Problem requirements
Each line below must be reproduced exactly, though the pictures are to be dropped.

Records for the exercise
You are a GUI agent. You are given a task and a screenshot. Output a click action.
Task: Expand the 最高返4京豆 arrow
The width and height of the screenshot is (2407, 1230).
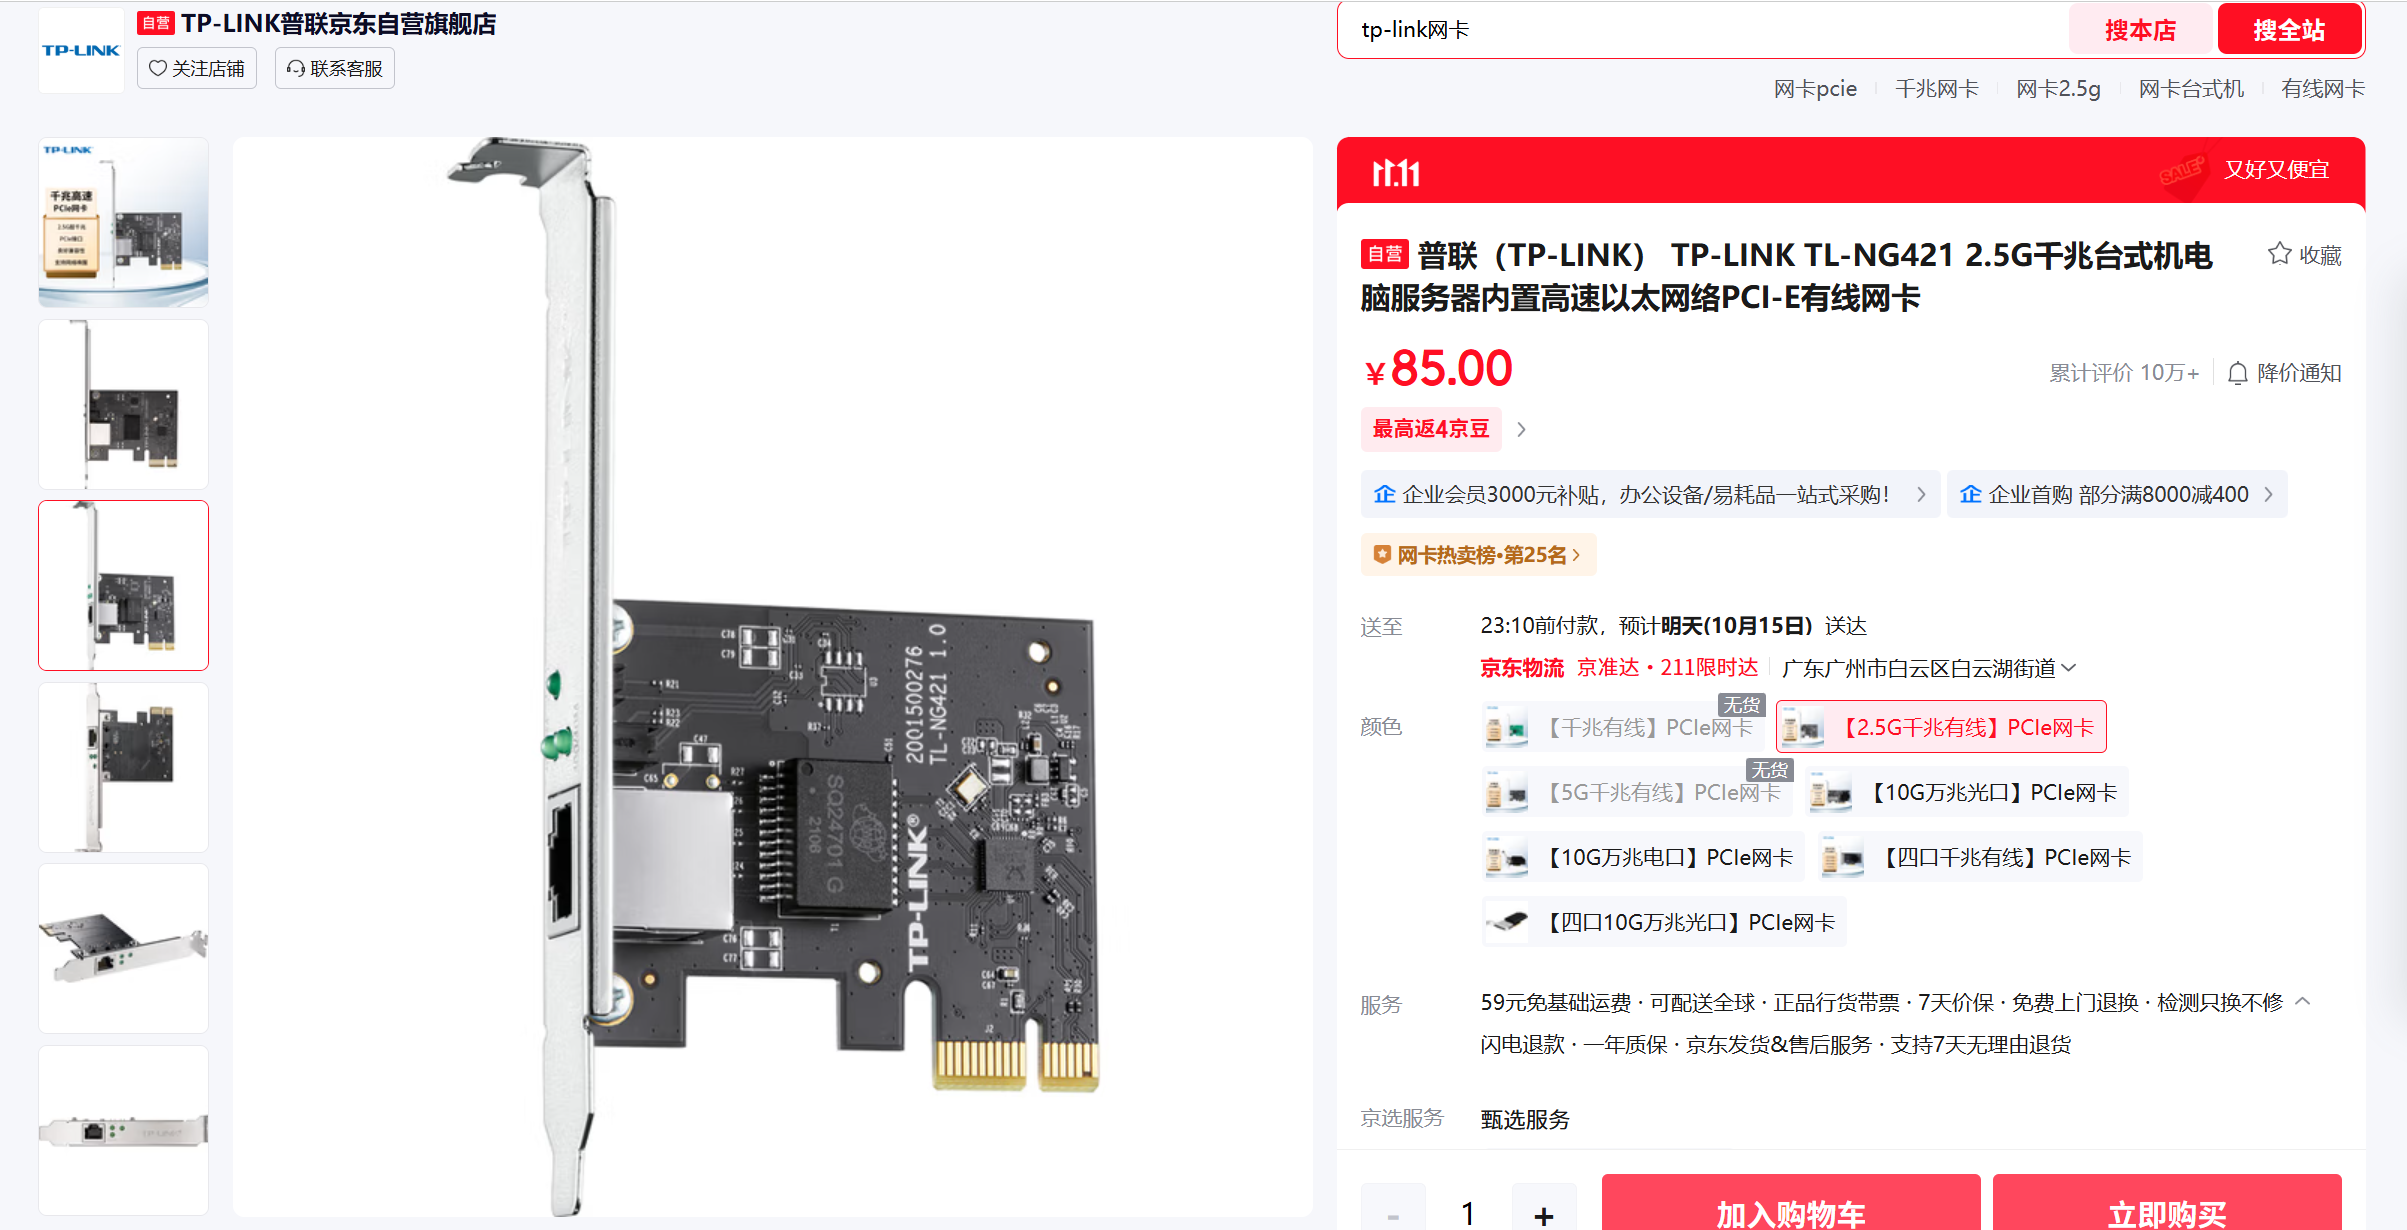[1521, 429]
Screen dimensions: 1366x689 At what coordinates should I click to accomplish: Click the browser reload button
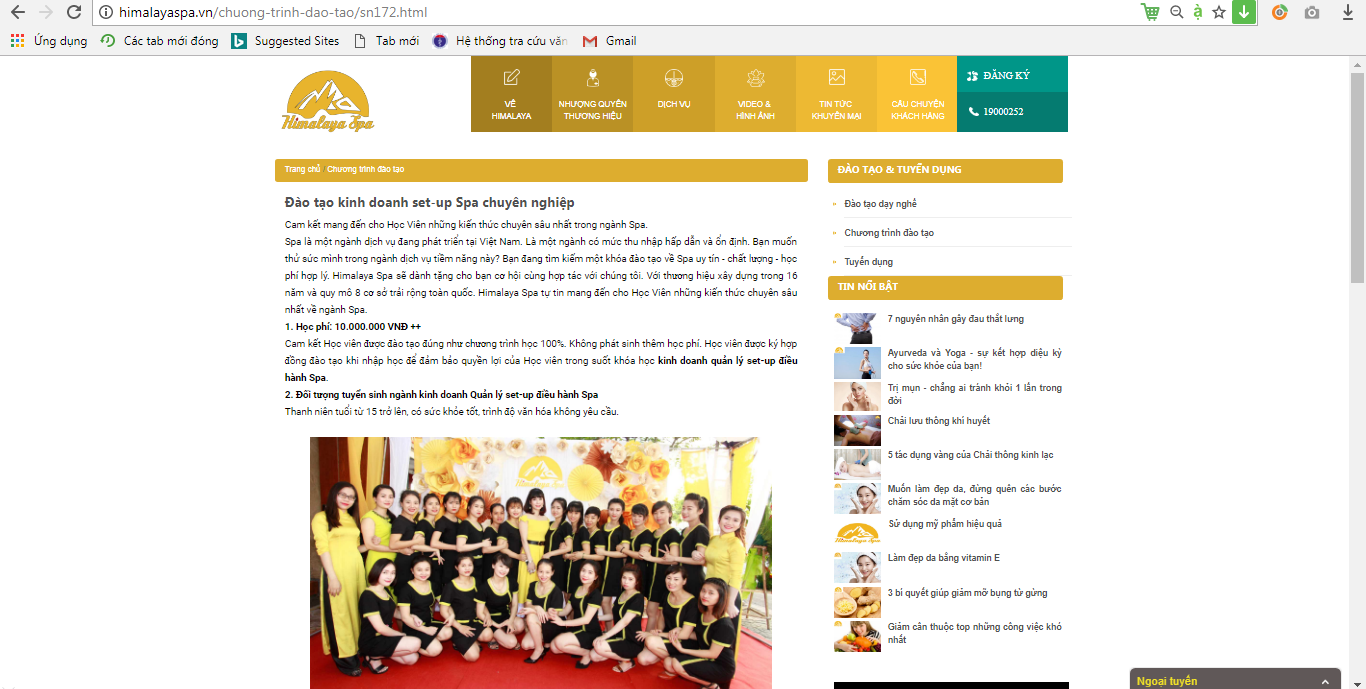pos(74,13)
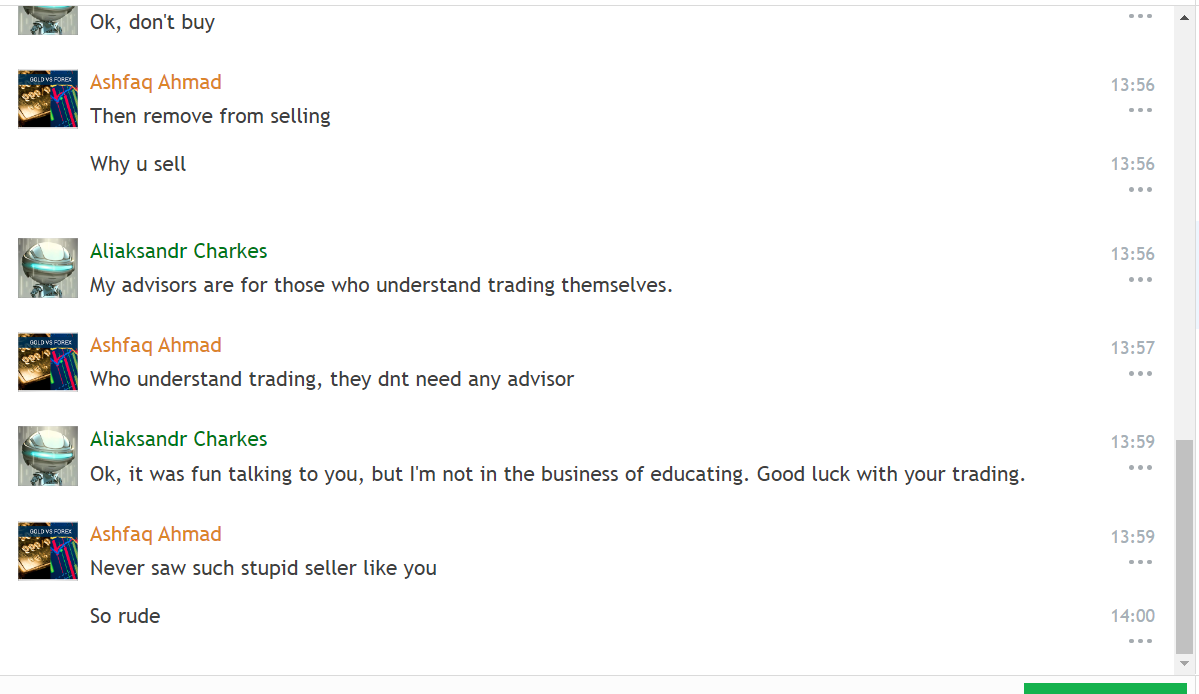1199x694 pixels.
Task: Click Aliaksandr Charkes name above "My advisors" message
Action: [x=179, y=251]
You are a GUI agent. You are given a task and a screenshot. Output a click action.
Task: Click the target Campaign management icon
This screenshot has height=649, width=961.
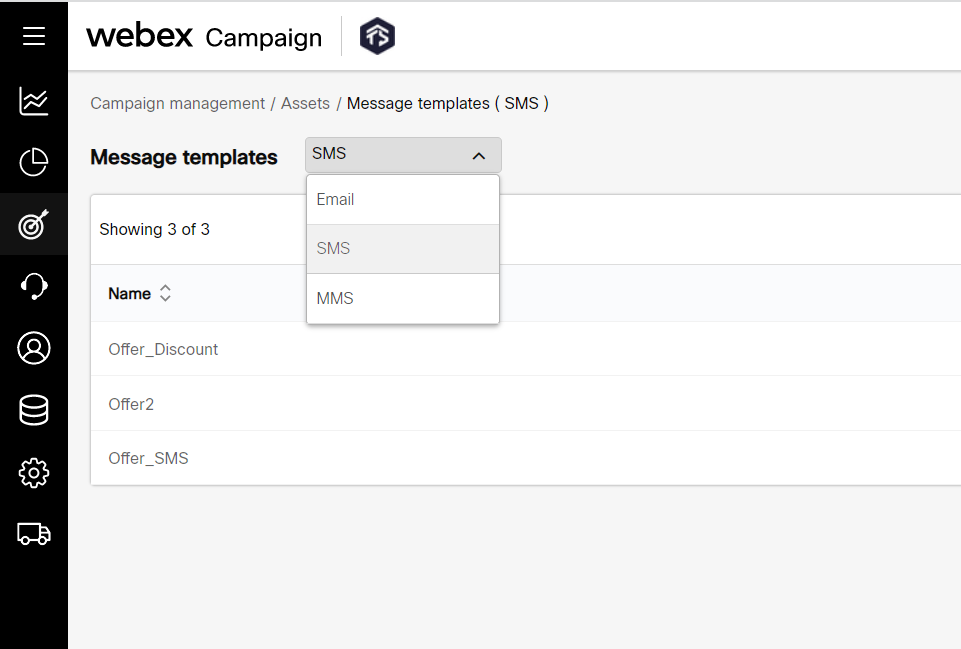pyautogui.click(x=33, y=224)
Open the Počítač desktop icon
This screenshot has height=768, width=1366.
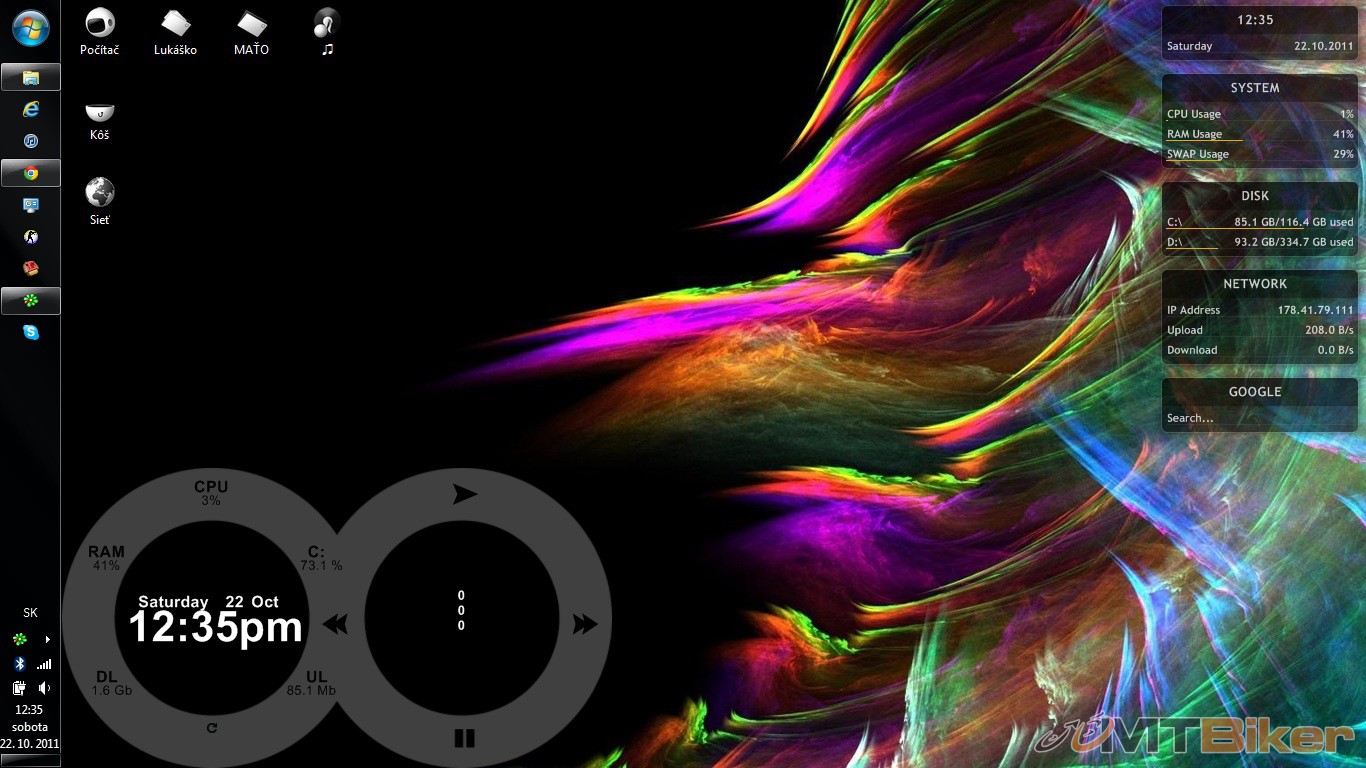coord(99,23)
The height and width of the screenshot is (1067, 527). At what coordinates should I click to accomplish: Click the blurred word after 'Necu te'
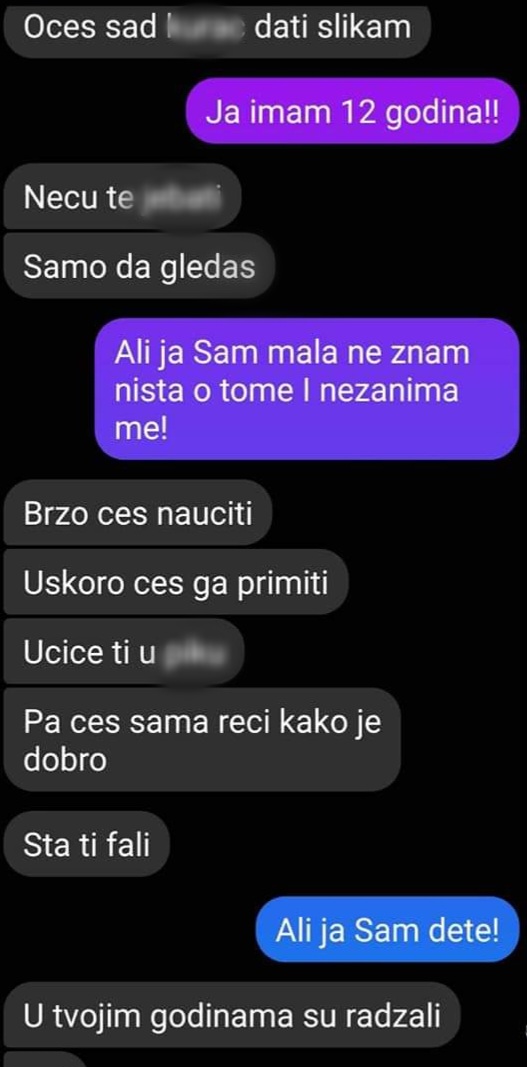pos(179,197)
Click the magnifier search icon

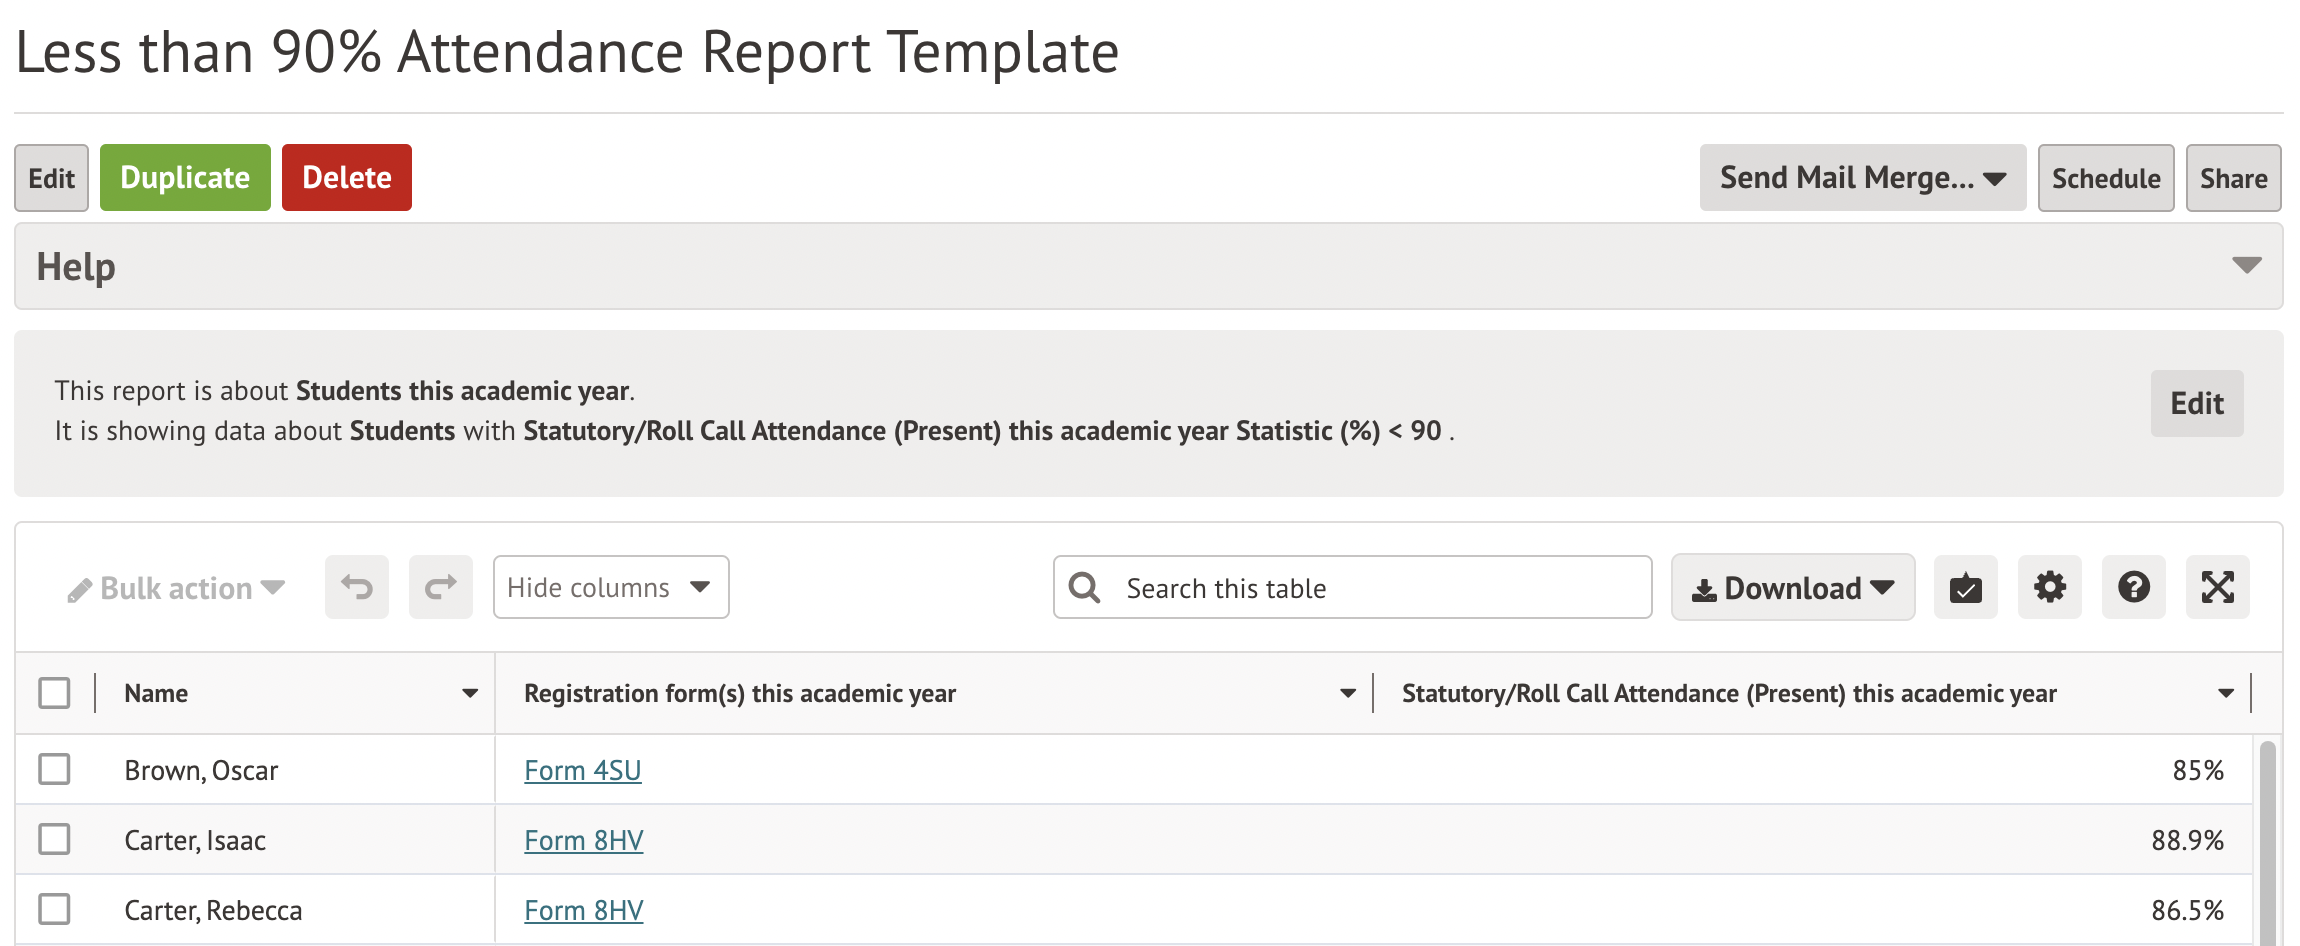click(1084, 587)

Result for this exercise
You are a GUI agent. You are given a task and a screenshot. Output a click action.
Task: Expand the 最高返4京豆 arrow
The width and height of the screenshot is (2407, 1230).
[1521, 429]
Screen dimensions: 1366x689 At what coordinates should I click to accomplish: Click the browser reload button
pos(74,13)
1199x694 pixels.
Task: Click Aliaksandr Charkes name above "My advisors" message
Action: [x=179, y=251]
You are a GUI agent. You are given a task and a screenshot. Output a click action.
Task: Click the target Campaign management icon
This screenshot has height=649, width=961.
pyautogui.click(x=33, y=224)
Open the Počítač desktop icon
This screenshot has height=768, width=1366.
coord(99,23)
The height and width of the screenshot is (1067, 527). At what coordinates should I click to accomplish: Click the blurred word after 'Necu te'
pos(179,197)
Click the magnifier search icon

click(1084, 587)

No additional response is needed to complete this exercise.